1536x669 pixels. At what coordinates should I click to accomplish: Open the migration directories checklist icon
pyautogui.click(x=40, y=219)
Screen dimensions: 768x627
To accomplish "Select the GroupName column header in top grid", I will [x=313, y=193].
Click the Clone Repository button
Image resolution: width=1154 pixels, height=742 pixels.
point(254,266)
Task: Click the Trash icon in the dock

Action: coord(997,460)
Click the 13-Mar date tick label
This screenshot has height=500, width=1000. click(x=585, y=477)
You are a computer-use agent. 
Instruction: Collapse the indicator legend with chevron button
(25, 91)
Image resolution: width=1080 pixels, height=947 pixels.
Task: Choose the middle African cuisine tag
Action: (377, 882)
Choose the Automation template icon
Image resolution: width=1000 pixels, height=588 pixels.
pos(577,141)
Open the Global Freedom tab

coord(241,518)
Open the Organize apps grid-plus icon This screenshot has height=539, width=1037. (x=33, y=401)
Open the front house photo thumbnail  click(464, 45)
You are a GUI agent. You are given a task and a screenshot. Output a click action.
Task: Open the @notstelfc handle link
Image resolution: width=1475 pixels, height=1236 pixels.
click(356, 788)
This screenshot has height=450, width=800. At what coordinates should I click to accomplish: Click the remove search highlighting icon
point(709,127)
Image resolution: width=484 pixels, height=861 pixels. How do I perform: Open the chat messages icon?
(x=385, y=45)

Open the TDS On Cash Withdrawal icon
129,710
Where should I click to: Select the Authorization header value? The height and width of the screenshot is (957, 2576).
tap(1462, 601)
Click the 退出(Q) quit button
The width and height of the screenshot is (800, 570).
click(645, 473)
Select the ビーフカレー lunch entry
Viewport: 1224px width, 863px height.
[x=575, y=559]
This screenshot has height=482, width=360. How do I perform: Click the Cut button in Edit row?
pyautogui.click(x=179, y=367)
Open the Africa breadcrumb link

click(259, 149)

▶ **Assignment**: Reproduce the records above exactly, character for character.

▶ **Expected output**:
1536x669 pixels. At what coordinates should I click to accomplish: Open the migration directories checklist icon
pyautogui.click(x=40, y=219)
Screen dimensions: 768x627
To accomplish "Select the GroupName column header in top grid", I will [x=313, y=193].
Click the Clone Repository button
Image resolution: width=1154 pixels, height=742 pixels.
point(254,266)
Task: Click the Trash icon in the dock

Action: coord(997,460)
Click the 13-Mar date tick label
This screenshot has height=500, width=1000. click(x=585, y=477)
You are a computer-use agent. 
Instruction: Collapse the indicator legend with chevron button
(25, 91)
Image resolution: width=1080 pixels, height=947 pixels.
Task: Choose the middle African cuisine tag
Action: (377, 882)
Choose the Automation template icon
Image resolution: width=1000 pixels, height=588 pixels.
pos(577,141)
Open the Global Freedom tab

coord(241,518)
Open the Organize apps grid-plus icon This screenshot has height=539, width=1037. (x=33, y=401)
Open the front house photo thumbnail  click(464, 45)
You are a GUI agent. You are given a task and a screenshot. Output a click action.
Task: Open the @notstelfc handle link
Image resolution: width=1475 pixels, height=1236 pixels.
click(356, 788)
This screenshot has height=450, width=800. At what coordinates should I click to accomplish: Click the remove search highlighting icon
point(709,127)
Image resolution: width=484 pixels, height=861 pixels. How do I perform: Open the chat messages icon?
(x=385, y=45)

Open the TDS On Cash Withdrawal icon
129,710
Where should I click to: Select the Authorization header value? The height and width of the screenshot is (957, 2576).
tap(1462, 601)
Click the 退出(Q) quit button
The width and height of the screenshot is (800, 570).
click(645, 473)
Select the ビーフカレー lunch entry
Viewport: 1224px width, 863px height.
[x=575, y=559]
This screenshot has height=482, width=360. How do I perform: Click the Cut button in Edit row?
pyautogui.click(x=179, y=367)
Open the Africa breadcrumb link

click(259, 149)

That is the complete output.